Traditional testing for river blindness, a neglected tropical disease that World Health Organization aims to eradicate, is not as sensitive as it could be.
Onchocerciasis, also known as river blindness, is a parasitic disease endemic in Africa and parts of Latin America. It is caused by infection with the parasitic worm Onchocera volvulus, which occurs after a black fly bite (black flies breed near fast-moving bodies of water, hence the name), and it can cause loss of vision in those most severely affected.
Onchocerciasis is 1 of 13 neglected tropical diseases that the World Health Organization (WHO) has targeted for elimination. Roughly 17 million people are currently infected in Africa and parts of the Middle East and Latin America, and more than 205 million people in sub-Saharan Africa alone are at risk of infection. There is no vaccine, although several are in development.
Diagnosis of onchocerciasis typically involves assessing the antibody response to the parasitic antigen OV-16. However, the sensitivity of tests measuring the antibody response to OV-16 hovers around 60% to 80%, meaning a substantial number of people who are infected are not properly diagnosed. With this in mind, a team of investigators based out of the National Institutes of Allergy and Infectious Diseases’ Laboratory of Parasitic Diseases in Bethesda, Maryland, conducted a study that tested a multitude of novel proteins potentially improving blood testing for onchocerciasis. The study, which was published in The Journal of Infectious Diseases, revealed 2 new diagnostic tools that are particularly promising—assays known as OVOC10469 and OVOC3261.

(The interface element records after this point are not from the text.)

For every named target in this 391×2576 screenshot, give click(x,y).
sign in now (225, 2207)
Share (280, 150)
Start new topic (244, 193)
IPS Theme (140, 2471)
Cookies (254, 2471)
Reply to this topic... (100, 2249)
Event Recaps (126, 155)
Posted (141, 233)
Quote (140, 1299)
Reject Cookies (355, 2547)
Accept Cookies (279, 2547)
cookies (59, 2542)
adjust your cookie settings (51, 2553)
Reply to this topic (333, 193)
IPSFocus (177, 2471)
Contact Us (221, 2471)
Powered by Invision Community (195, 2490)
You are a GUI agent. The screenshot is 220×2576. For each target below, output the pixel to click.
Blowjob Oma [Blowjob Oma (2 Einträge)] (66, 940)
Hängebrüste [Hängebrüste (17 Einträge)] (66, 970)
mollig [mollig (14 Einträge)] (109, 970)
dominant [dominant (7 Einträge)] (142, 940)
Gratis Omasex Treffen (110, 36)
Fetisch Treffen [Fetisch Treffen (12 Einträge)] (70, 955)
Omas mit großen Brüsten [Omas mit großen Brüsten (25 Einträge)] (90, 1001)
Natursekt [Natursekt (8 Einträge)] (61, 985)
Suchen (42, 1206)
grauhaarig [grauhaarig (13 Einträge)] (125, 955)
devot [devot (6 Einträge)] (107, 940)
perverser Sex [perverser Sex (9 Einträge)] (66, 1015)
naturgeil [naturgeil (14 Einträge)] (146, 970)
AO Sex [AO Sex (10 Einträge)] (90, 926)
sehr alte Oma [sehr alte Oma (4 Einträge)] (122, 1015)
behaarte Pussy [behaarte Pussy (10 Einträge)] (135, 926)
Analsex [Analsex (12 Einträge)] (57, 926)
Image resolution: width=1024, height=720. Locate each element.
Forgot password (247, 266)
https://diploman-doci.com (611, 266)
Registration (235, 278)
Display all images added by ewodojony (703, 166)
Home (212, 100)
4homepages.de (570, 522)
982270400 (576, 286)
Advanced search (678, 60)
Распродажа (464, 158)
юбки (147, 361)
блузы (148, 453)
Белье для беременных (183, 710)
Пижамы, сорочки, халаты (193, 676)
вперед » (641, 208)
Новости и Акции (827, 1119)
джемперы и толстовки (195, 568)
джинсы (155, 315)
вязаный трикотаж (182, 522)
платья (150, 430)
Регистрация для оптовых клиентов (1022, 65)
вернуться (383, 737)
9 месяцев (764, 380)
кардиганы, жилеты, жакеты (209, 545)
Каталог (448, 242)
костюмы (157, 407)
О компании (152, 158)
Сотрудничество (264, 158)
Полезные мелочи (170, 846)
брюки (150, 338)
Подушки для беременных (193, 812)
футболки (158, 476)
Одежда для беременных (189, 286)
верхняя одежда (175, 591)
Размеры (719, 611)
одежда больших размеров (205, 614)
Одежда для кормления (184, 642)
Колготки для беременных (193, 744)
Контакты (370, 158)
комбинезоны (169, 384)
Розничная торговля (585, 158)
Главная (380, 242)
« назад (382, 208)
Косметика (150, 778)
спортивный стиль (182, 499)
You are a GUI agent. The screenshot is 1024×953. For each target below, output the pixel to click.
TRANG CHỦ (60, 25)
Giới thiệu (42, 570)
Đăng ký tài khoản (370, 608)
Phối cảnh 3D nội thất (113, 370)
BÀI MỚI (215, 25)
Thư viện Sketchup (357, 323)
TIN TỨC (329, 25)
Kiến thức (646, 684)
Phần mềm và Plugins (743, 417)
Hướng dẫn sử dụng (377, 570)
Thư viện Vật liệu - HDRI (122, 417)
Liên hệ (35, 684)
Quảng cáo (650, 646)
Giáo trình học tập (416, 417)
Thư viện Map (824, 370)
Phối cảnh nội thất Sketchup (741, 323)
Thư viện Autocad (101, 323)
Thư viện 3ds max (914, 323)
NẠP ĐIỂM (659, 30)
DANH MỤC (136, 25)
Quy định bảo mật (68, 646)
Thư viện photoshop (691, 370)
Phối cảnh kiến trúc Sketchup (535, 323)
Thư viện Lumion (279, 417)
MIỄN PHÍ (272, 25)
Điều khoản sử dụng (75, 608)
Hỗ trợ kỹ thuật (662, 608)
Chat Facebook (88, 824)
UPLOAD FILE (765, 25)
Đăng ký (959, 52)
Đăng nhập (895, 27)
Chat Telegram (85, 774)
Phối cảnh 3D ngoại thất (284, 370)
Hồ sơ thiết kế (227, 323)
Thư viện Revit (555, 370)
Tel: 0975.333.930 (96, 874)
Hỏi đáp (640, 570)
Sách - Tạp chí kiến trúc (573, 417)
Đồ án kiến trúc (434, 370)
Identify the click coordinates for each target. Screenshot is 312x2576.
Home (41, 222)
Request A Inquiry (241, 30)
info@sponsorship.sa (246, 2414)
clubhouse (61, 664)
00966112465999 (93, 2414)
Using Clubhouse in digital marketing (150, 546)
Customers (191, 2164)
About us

The investigators used human serum samples from subjects infected with onchocerciasis and other parasitic diseases, along with uninfected individuals acting as controls, to test the efficacy of various proteins. Combining OV-16 with either OVOC10469 or OVOC3261 resulted in sensitivity of 88%, while using both novel assays in conjunction with OV-16 raised the sensitivity to 94%.
Because the focus on onchocerciasis has shifted from control to elimination, it’s crucial that the scientific community come up with more accurate tests that can determine exactly who is infected so they can be started on treatment. It’s also important that diagnostic tools be useful for long-term surveillance so previously infected subjects can definitively be declared parasite-free after treatment.
Quality assurance and control also need to be taken into account, according to Charles Mackenzie, PhD, a pathologist with expertise in tropical disease at the Neglected Tropical Diseases Support Center in Decatur, Georgia, who authored a commentary on the study noting that any new diagnostic tools will be tested “against a range of different parasitological conditions.”
“[We need] a reliable, easily used, point-of-care, heat-stable, rapid diagnostic test,” Mackenzie told Contagion®, adding that cost would also be a factor.
Mackenzie expressed optimism about new rapid diagnostic tools (RDTs) helping to eliminate the disease in areas currently affected. “This is 1 of the first demonstrations towards a more sensitive RDT and thus more accurate diagnosis, and is an improvement on a test where at least 20% of people are biologically excluded (ie, are missed in terms of detection),” he said.